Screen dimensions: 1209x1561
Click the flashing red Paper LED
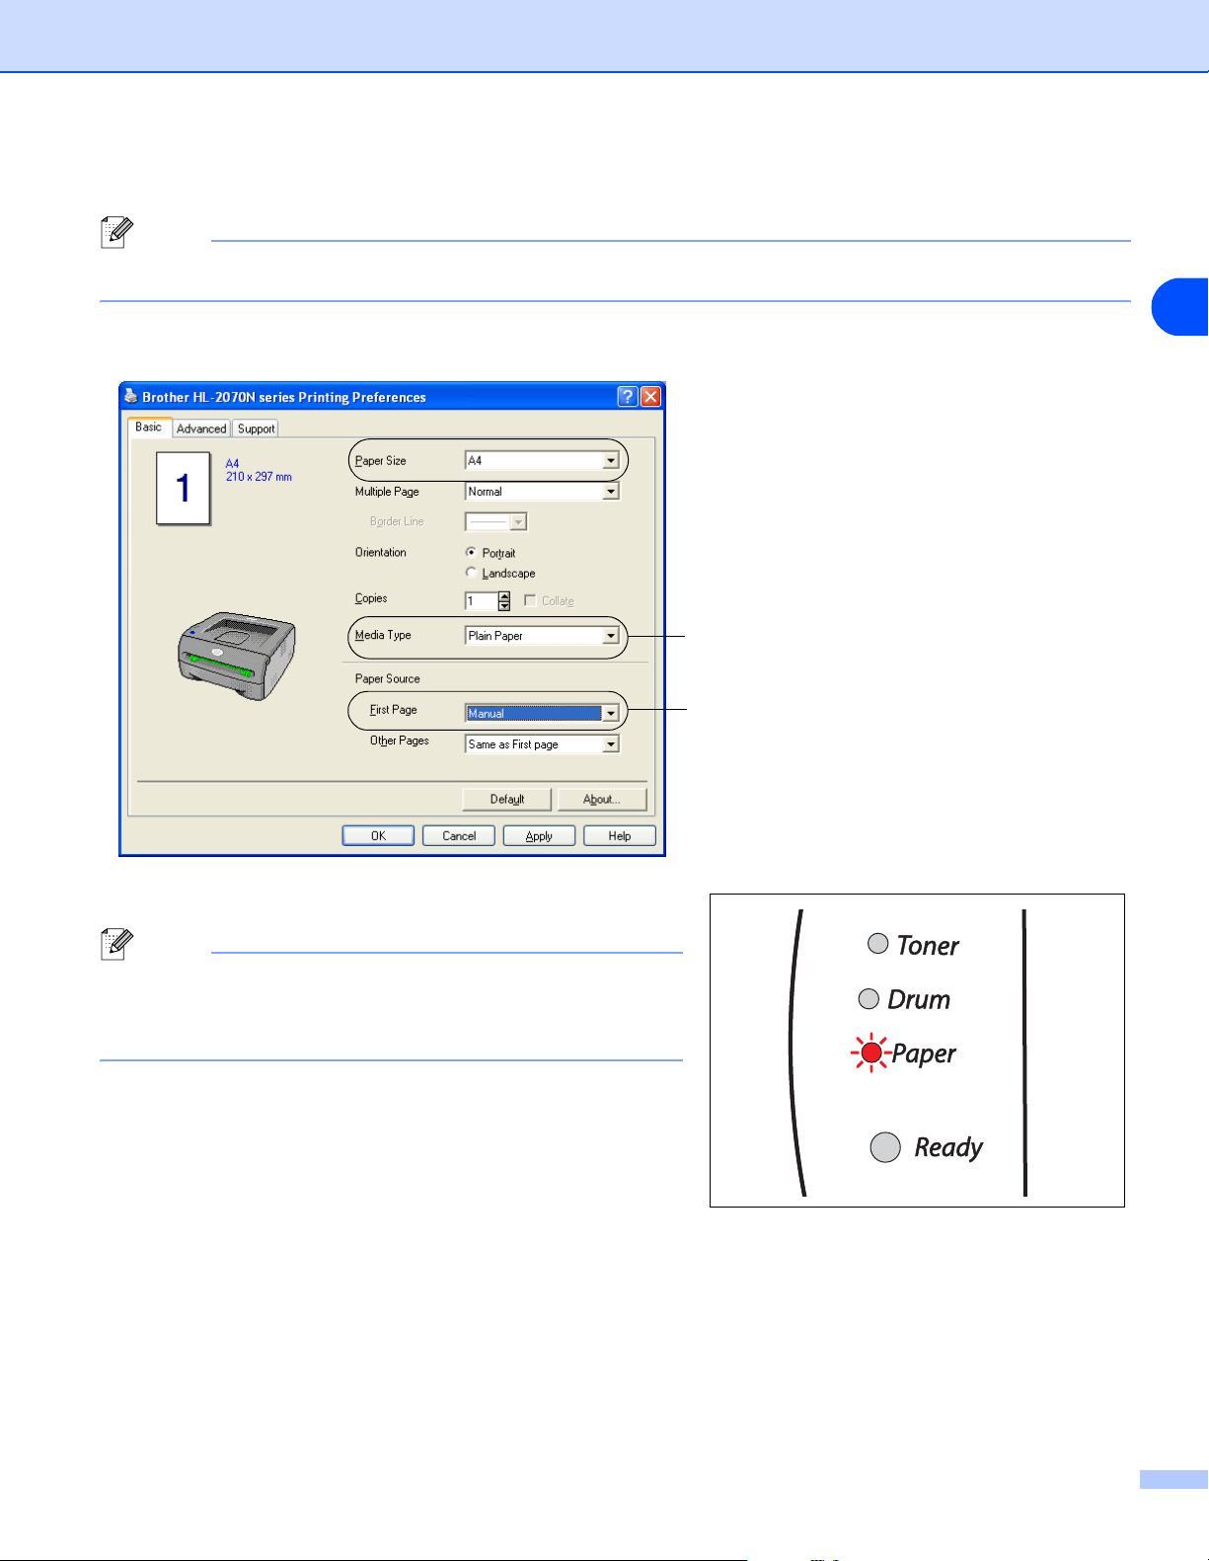pyautogui.click(x=870, y=1054)
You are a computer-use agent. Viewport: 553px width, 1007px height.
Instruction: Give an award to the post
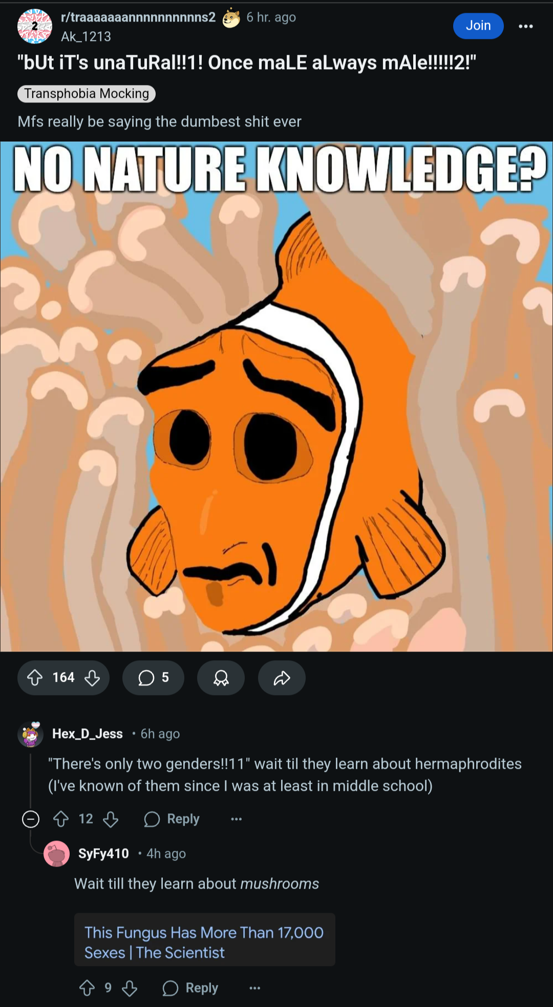[x=221, y=678]

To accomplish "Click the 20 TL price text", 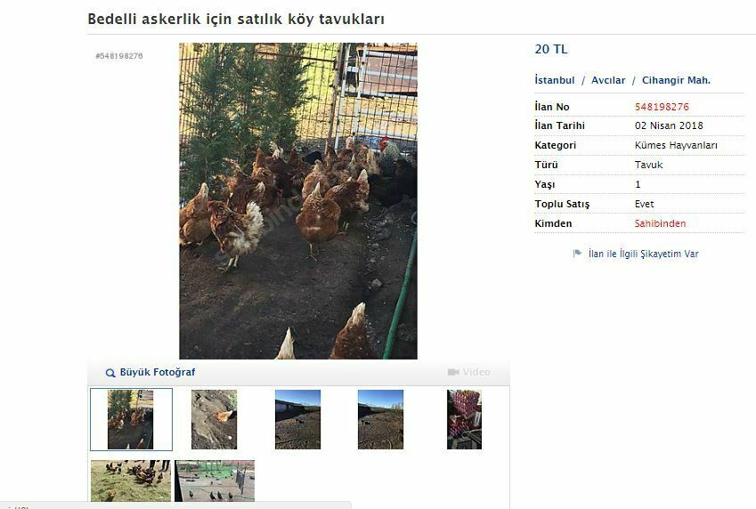I will [551, 49].
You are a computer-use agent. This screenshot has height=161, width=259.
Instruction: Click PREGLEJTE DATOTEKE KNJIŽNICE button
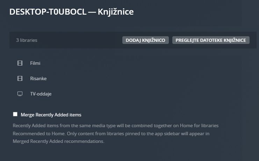[211, 40]
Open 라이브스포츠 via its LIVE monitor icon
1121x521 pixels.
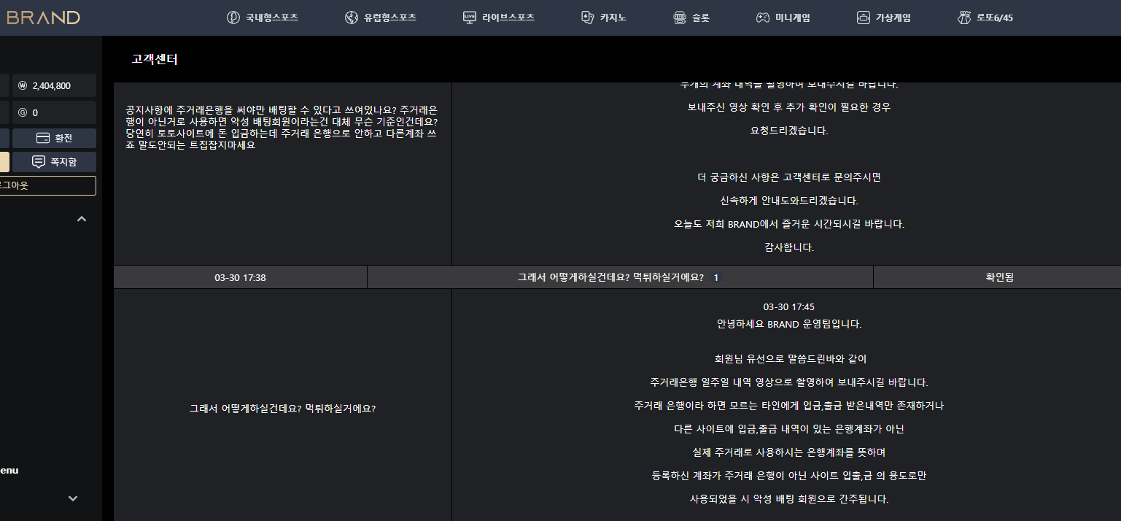470,18
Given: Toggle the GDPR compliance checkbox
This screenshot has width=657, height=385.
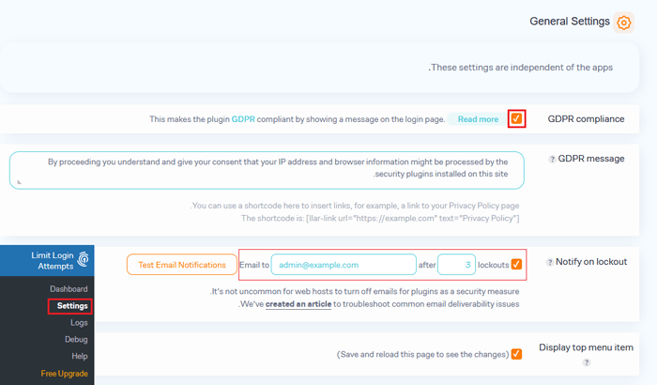Looking at the screenshot, I should tap(516, 119).
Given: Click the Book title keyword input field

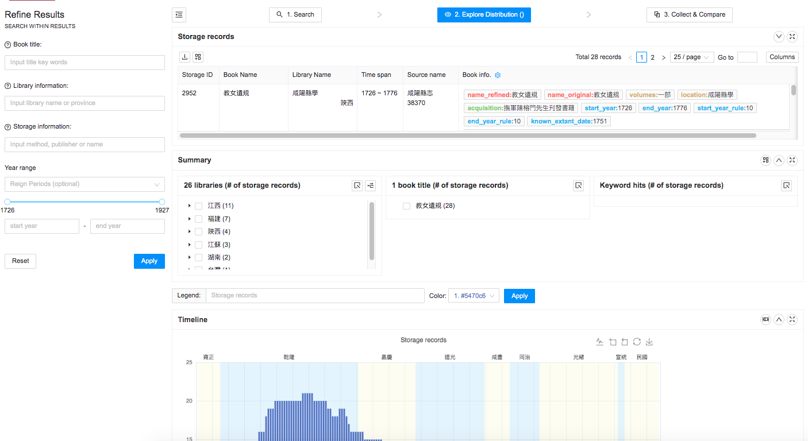Looking at the screenshot, I should pos(84,63).
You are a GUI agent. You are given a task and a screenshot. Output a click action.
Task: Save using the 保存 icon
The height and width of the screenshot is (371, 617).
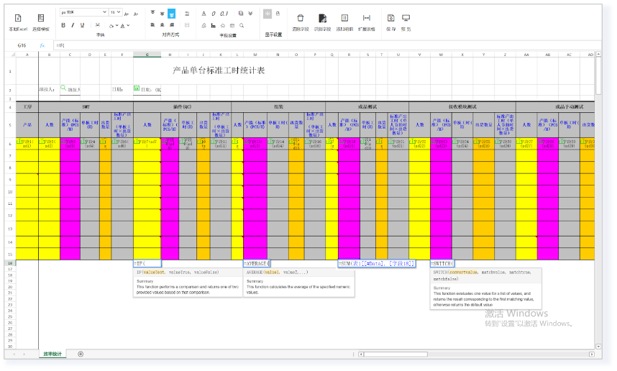(x=390, y=19)
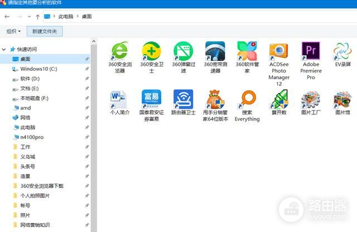Click the 新建文件夹 button
The image size is (357, 232).
[45, 31]
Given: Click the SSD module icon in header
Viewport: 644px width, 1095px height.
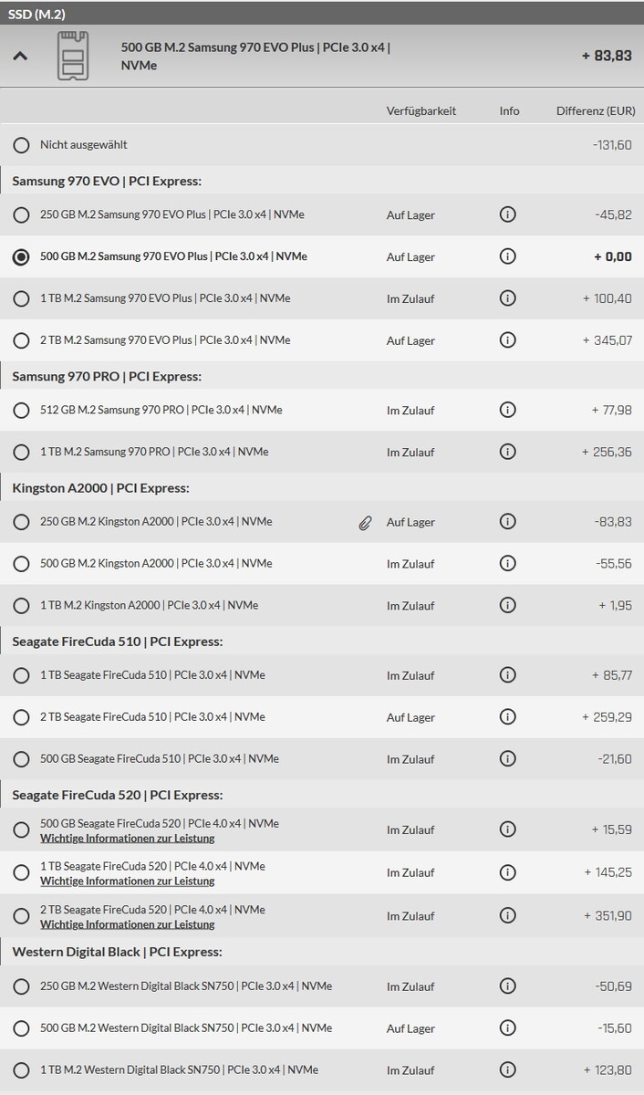Looking at the screenshot, I should pos(71,56).
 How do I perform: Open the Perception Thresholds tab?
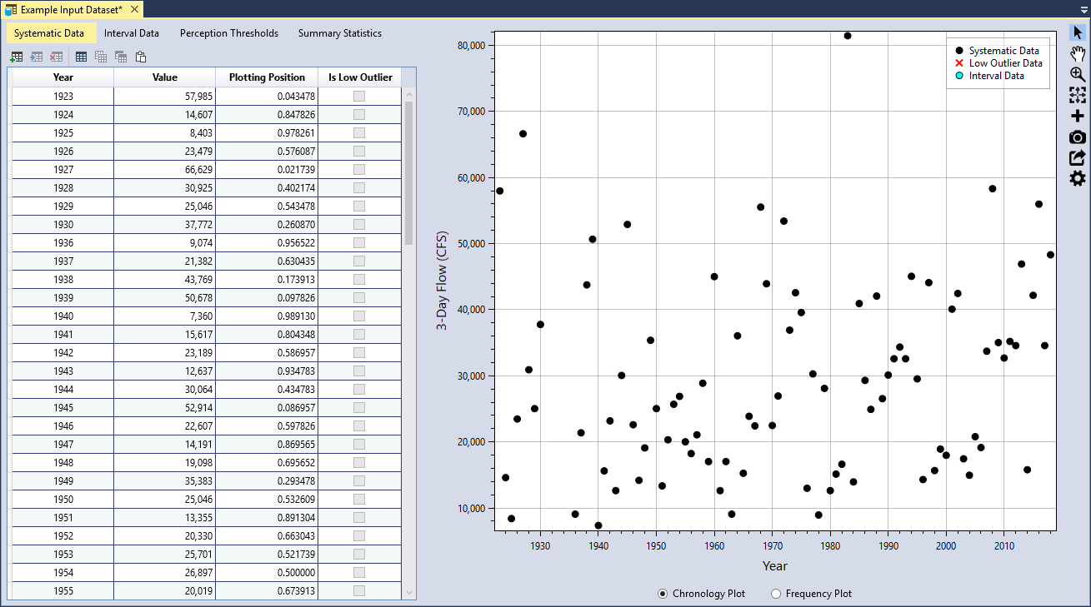pyautogui.click(x=229, y=33)
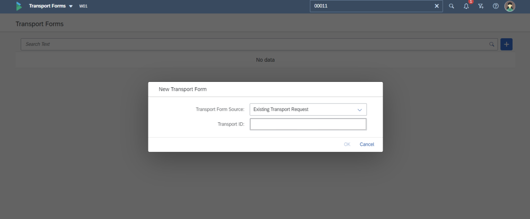Click the header search box containing 00011
The image size is (530, 219).
pyautogui.click(x=371, y=6)
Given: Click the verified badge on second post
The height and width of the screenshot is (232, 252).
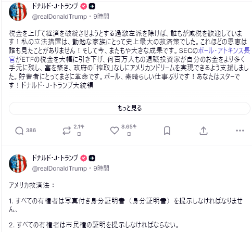Looking at the screenshot, I should pos(84,158).
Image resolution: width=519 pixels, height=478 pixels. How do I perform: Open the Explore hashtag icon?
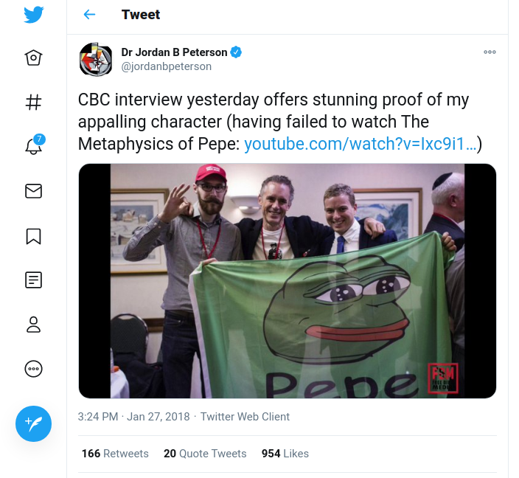[33, 102]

- _PROMPT_
Excluding all pictures, print exactly and only the lines from the line with "The height and width of the screenshot is (232, 252)." through the end of the records above, both ends included.

- _REPLY_
The height and width of the screenshot is (232, 252).
Looking at the screenshot, I should pos(84,158).
Image resolution: width=519 pixels, height=478 pixels. How do I perform: Open the Explore hashtag icon?
[33, 102]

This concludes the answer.